Untuk obat yang interaksinya terjadi jika mereka bertemu secara fisik, seperti obat antibiotika golongan kuinolon dengan kalsium yang membentuk ikatan kelat misalnya, maka pemberian dengan jeda waktu yang lebar dapat menghindarkan interaksinya.
“Tetapi jika mekanismenya adalah mempengaruhi metabolisme obat sehingga menyebabkan kadar obat lain meningkat atau berkurang, maka solusinya dengan penyesuaian dosis obat,” kata Prof Zullies.
Sementara terkait kemungkinan interaksi obat menyebabkan kematian, Prof Zullies mengatakan tidak semudah itu. Jika ada penggunaan obat yang diduga akan berinteraksi secara klinis, maka pemantauan hasil terapi perlu ditingkatkan.
“Sehingga, jika terjadi hal-hal yang tidak diinginkan akibat interaksi obat, dapat segera dilakukan tindakan, misal menghentikan atau mengganti obatnya,” terang Prof Zullies.

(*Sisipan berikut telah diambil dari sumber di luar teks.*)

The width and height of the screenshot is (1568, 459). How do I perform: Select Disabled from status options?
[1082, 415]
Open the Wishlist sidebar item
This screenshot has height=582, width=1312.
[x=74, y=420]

Selain itu, perlu adanya kerjasama antar tenaga kesehatan dalam memberikan terapi kepada pasien yakni para dokter, perawat, apoteker, dan lainnya, sehingga dapat memantau secara lebih cermat, sehingga tidak membahayakan pasien.
“Jadi, jika ada yang menyebut bahwa kematian pasien Covid adalah semata-mata akibat interaksi obat, maka pernyataan itu tidak berdasar, keliru dan tidak bisa dipertanggungjawabkan,” pungkasnya.